→ RECORDED DATA
.....
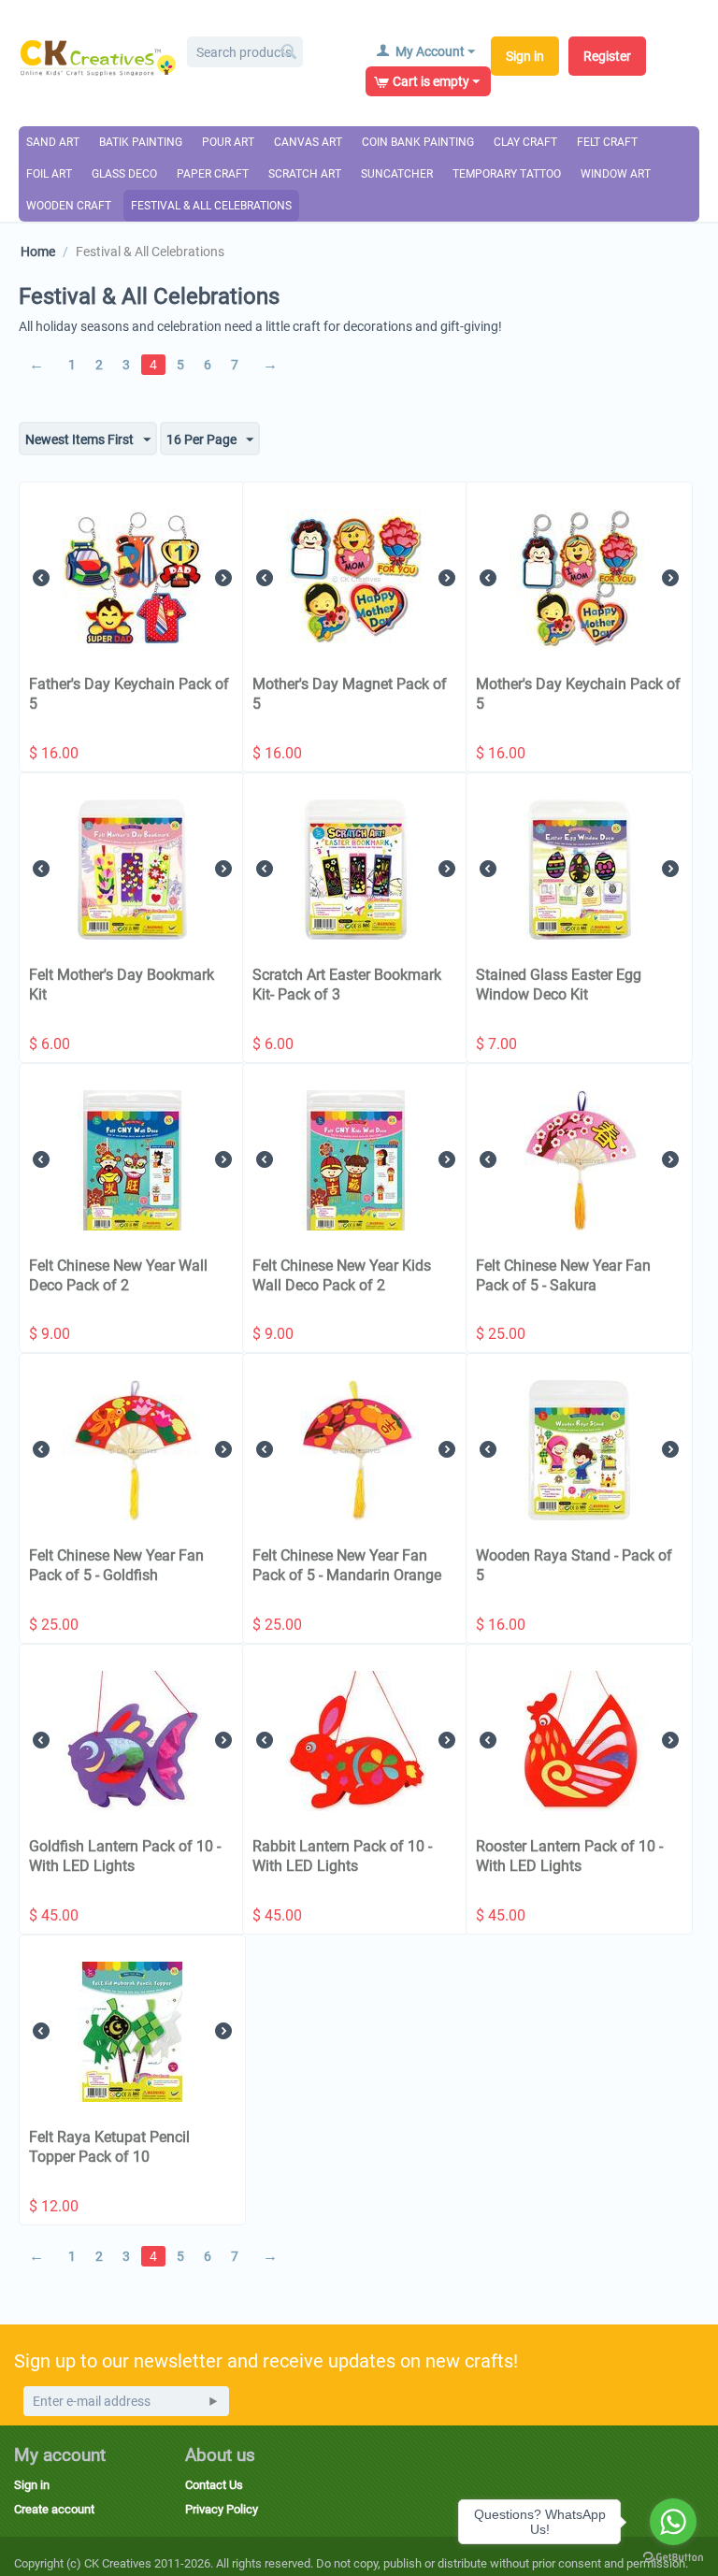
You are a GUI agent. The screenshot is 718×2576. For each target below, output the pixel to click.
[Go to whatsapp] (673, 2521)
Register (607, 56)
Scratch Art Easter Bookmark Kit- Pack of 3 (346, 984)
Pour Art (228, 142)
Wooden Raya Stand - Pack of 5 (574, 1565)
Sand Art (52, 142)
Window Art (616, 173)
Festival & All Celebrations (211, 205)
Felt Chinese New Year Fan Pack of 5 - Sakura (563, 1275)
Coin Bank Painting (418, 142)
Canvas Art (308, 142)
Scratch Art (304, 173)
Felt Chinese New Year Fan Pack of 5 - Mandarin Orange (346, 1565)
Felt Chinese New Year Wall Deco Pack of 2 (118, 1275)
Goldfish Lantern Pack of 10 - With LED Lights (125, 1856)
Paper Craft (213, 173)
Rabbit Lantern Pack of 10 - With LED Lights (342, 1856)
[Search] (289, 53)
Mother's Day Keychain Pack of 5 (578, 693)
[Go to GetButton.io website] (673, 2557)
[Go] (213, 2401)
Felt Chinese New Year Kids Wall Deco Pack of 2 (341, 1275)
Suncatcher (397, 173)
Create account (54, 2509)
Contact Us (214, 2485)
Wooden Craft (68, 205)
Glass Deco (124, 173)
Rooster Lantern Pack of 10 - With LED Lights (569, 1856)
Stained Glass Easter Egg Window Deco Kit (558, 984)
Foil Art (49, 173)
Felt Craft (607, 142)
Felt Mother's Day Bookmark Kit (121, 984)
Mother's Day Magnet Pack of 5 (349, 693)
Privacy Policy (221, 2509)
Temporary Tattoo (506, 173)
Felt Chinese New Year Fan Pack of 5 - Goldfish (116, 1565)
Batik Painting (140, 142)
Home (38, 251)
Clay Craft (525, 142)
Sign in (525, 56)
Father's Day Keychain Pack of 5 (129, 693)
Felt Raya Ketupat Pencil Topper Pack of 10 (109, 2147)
.....
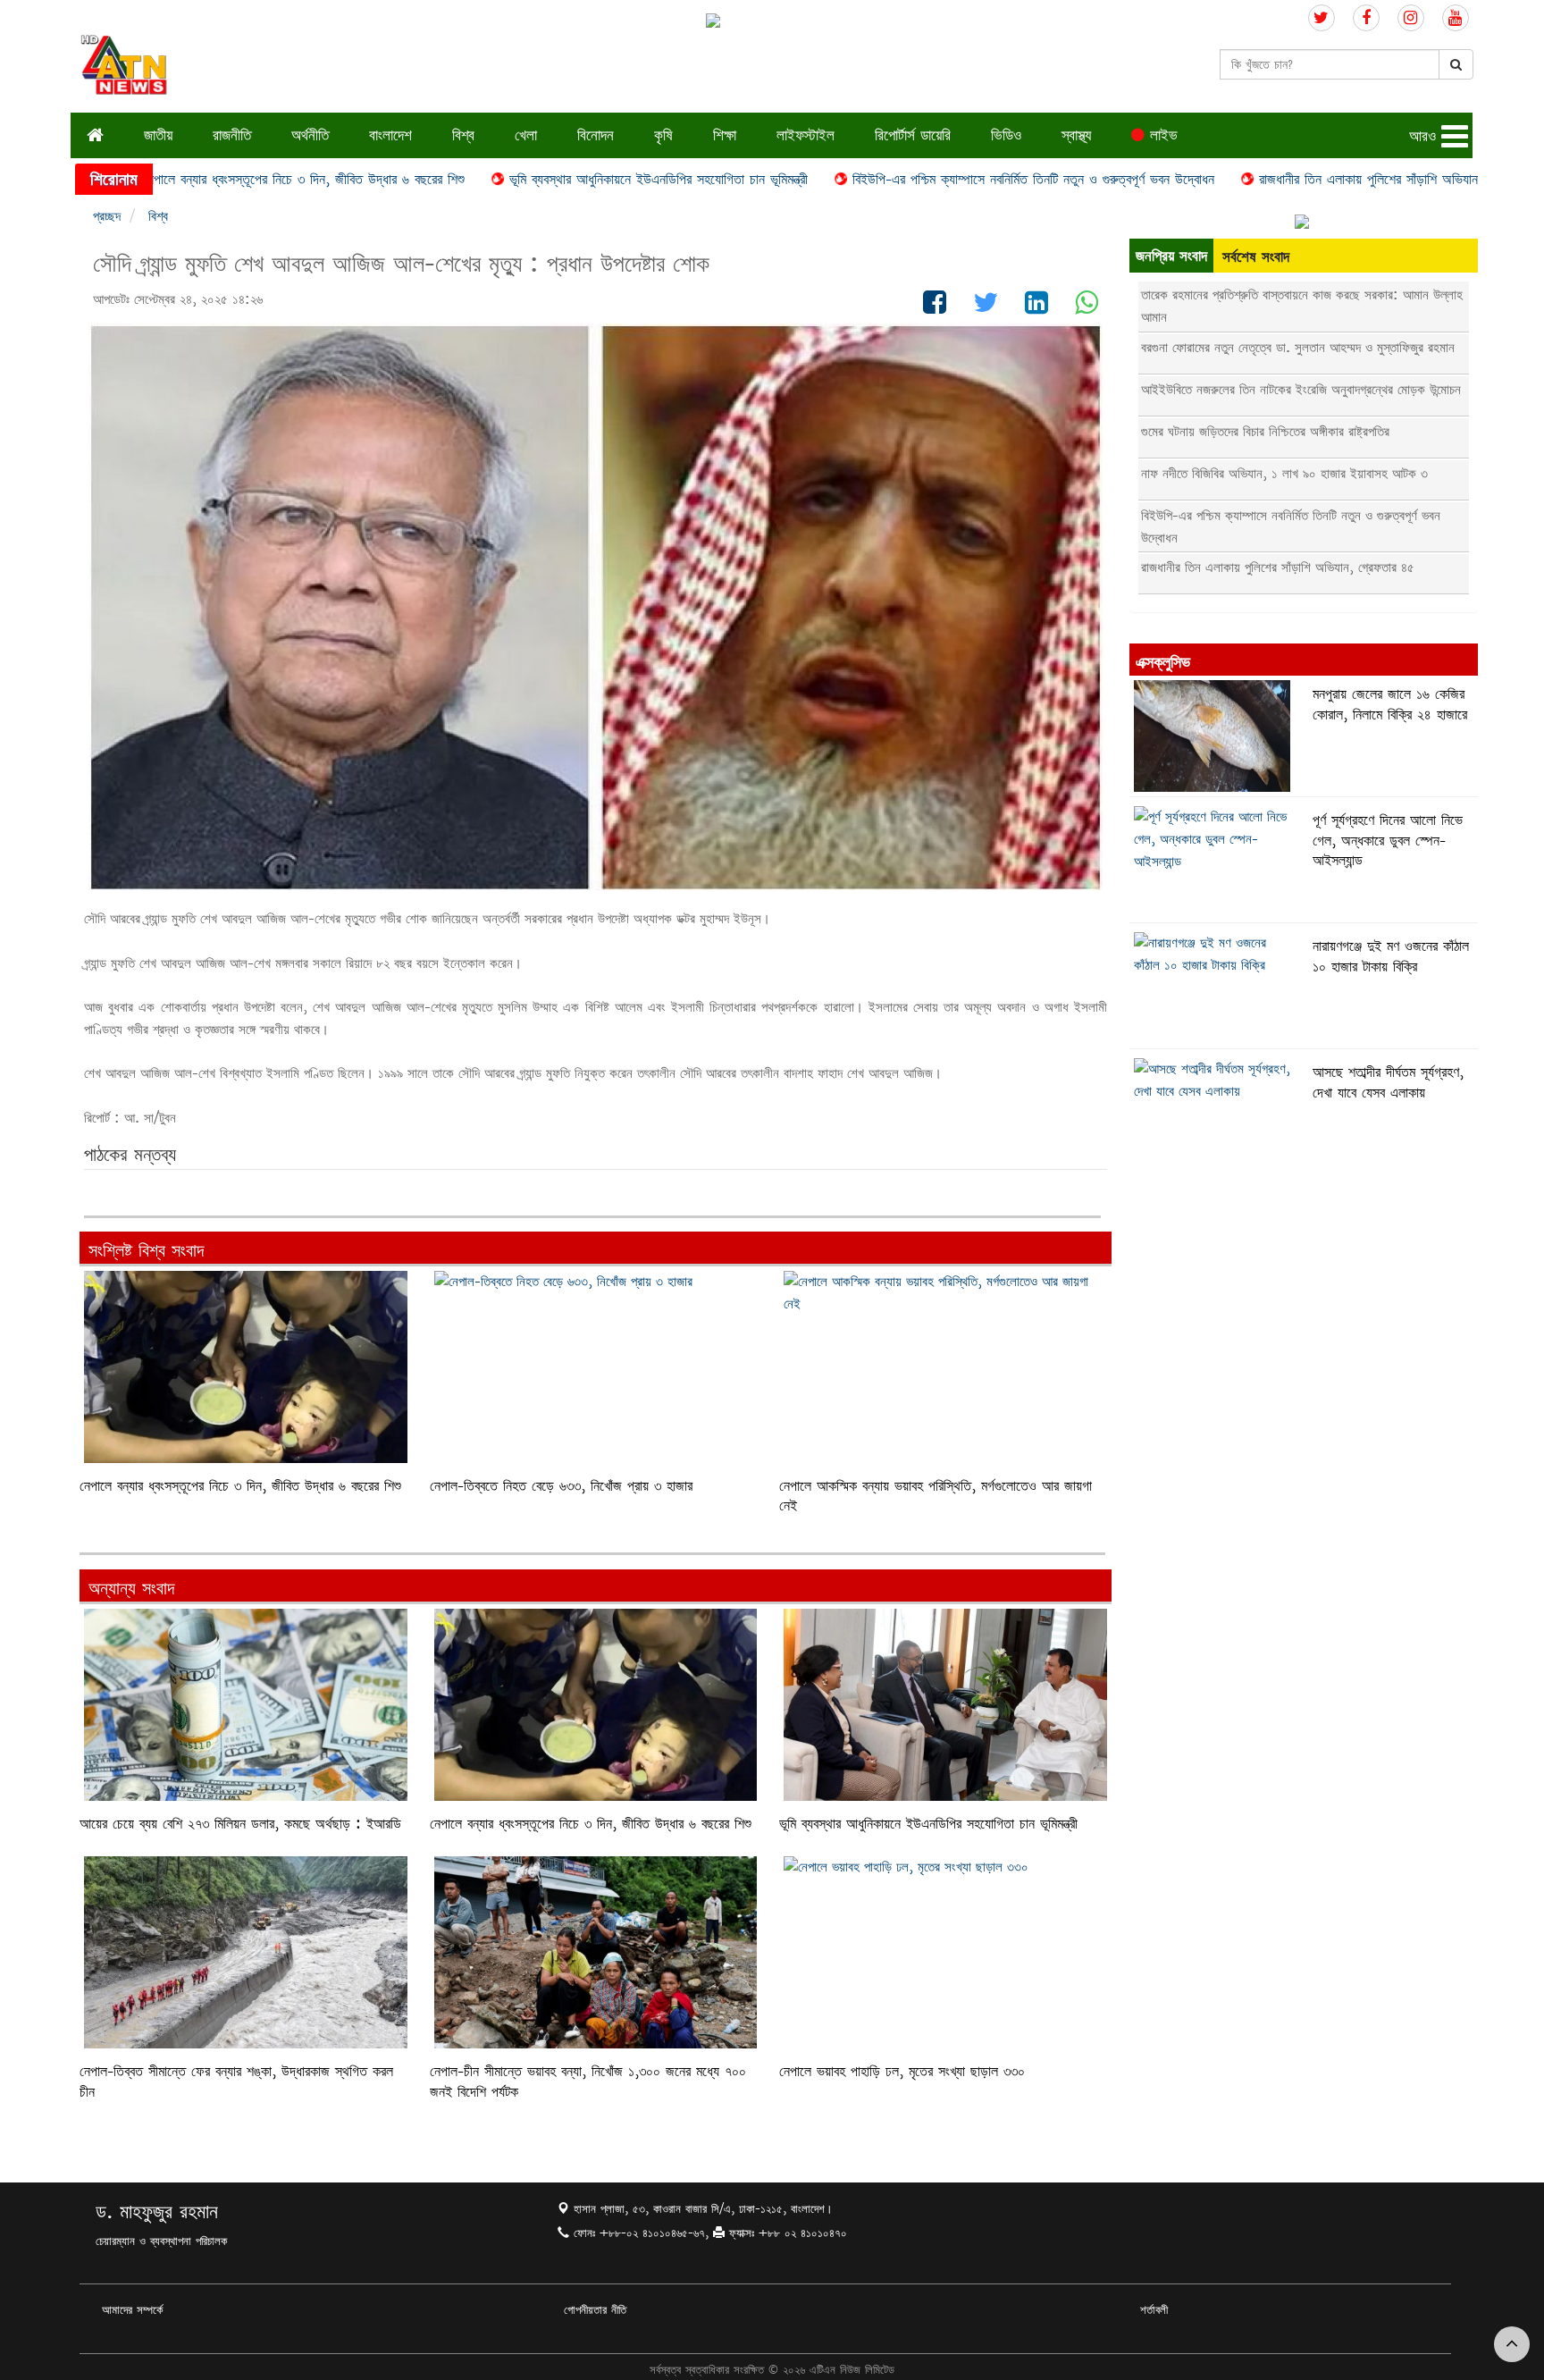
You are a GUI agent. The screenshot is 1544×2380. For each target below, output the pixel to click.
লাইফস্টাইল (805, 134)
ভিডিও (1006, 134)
.....
→ TASK TO COMPLETE
Could you restate, word for word, the lines above from the one with "Privacy Policy (221, 2509)" to the one with "Felt Raya Ketupat", both included?

→ SOLVED EXERCISE
Privacy Policy (221, 2509)
Temporary Tattoo (506, 173)
Felt Chinese New Year Fan Pack of 5 - Goldfish (116, 1565)
Batik Painting (140, 142)
Home (38, 251)
Clay Craft (525, 142)
Sign in (525, 56)
Father's Day Keychain Pack of 5 (129, 693)
Felt Raya Ketupat Pencil Topper Pack of 10 (109, 2147)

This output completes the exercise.